-------- PASSAGE FOR REVIEW

Each photograph is a hand painted silver gelatin print, and ranges in size from 30"x15" to 40"x50"
Reclamation and (Dis)atonement
I am creating a collaborative photography series with other sex workers to explore our relationship to female iconography and archetype within, and in conjunction to, the western canon of painting.
Throughout time, the sex worker’s history has been, altered, erased or left undocumented. Our subjectivities, abandoned in the name of art, god, and man. We have been the muses and models of masterpieces. Our bodies coveted, condemned, co-opted.
Processing this knowledge, I had a distinctive urge to insert myself and other sex workers into the paintings of our choice: any western painting that used, attempted study, or creation, of the feminine archetype, trope, or otherwise perceivable.
Face the allure it carries, and mirror the problems it projects forwards.
Allowing ourselves a multiplicity of space to imagine, desire, and fantasize. We don't run away or deny the context of where or how we exist in the world, and in our bodies: we use it - play with it - taunt it - invert it - thrive of(f) it.
Our actions force a questioning of our performance(s)' authenticity. The audience/client wonders, "Will I know if "she" reveals her true self to me?"
We give everything and nothing away by performing these already established “masterpieces”, and it is within the lived duality of this performance that we offer something both to ourselves and to the reflected viewer.
In so many ways we are trained from birth for the job of a sex worker.

----------------

**TO-DO ITEM**. Write the next part of the artist statement on the collaborative sex-worker photography series, picking up after its final sentence. The material after this point comes from a separate source.

-------- GIVEN INFORMATION

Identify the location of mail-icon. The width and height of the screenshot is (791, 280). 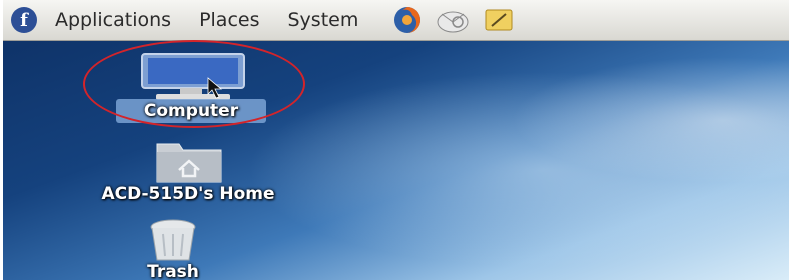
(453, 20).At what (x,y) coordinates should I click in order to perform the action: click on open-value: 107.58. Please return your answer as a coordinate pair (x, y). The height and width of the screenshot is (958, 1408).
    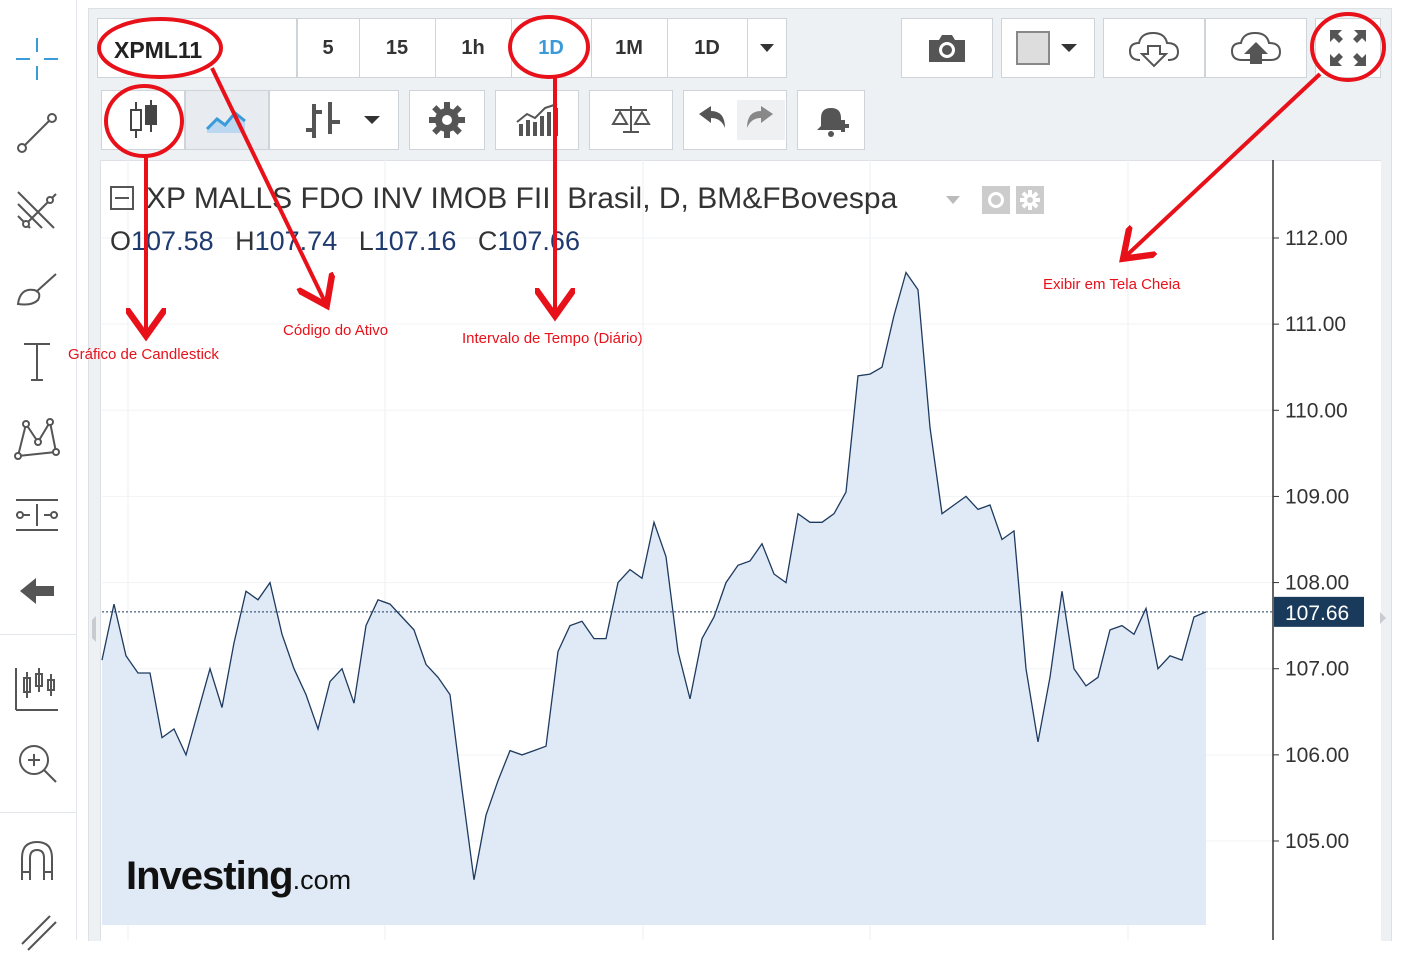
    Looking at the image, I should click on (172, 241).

----------------

**TASK ANSWER**.
“To be born a woman has to be born, within an allotted and confined space, into the keeping of men. The social presence of women is developed as a result of their ingenuity in living under such tutelage within such a limited space. But this has been at the cost of a woman's self being split into two. A woman must continually watch herself. She is almost continually accompanied by her own image of herself. Whilst she is walking across a room or whilst she is weeping at the death of her father, she can scarcely avoid envisaging herself walking or weeping. From earliest childhood she has been taught and persuaded to survey herself continually. And so she comes to consider the surveyor and the surveyed within her as the two constituent yet always distinct elements of her identity as a woman. She has to survey everything she is and everything she does because how she appears to men, is of crucial importance for what is normally thought of as the success of her life. Her own sense of being in herself is supplanted by a sense of being appreciated as herself by another....One might simplify this by saying: men act and women appear. Men look at women. Women watch themselves being looked at. This determines not only most relations between men and women but also the relation of women to themselves. The surveyor of woman in herself is male: the surveyed female. Thus she turns herself into an object -- and most particularly an object of vision: a sight.” --John Berger
“Man can never know the loneliness a woman knows. Man lies in the woman's womb only to gather strength, he nourishes himself from this fusion, and then he rises and goes into the world, into his work, into battle, into art. He is not lonely. He is busy. The memory of the swim in amniotic fluid gives him energy, completion. Woman may be busy too, but she feels empty. Sensuality for her is not only a wave of pleasure in which she is bathed, and a charge of electric joy at contact with another. When man lies in her womb, she is fulfilled, each act of love a taking of man within her, an act of birth and rebirth, of child rearing and man bearing. Man lies in her womb and is reborn each time anew with a desire to act, to be. But for woman, the climax is not in the birth, but in the moment man rests inside of her.” --Anaïs Nin
We have lived this. Learned this.
As a woman/feminized person, I cannot deny this socializing within myself, but as a sex worker I actively choose my relation to it.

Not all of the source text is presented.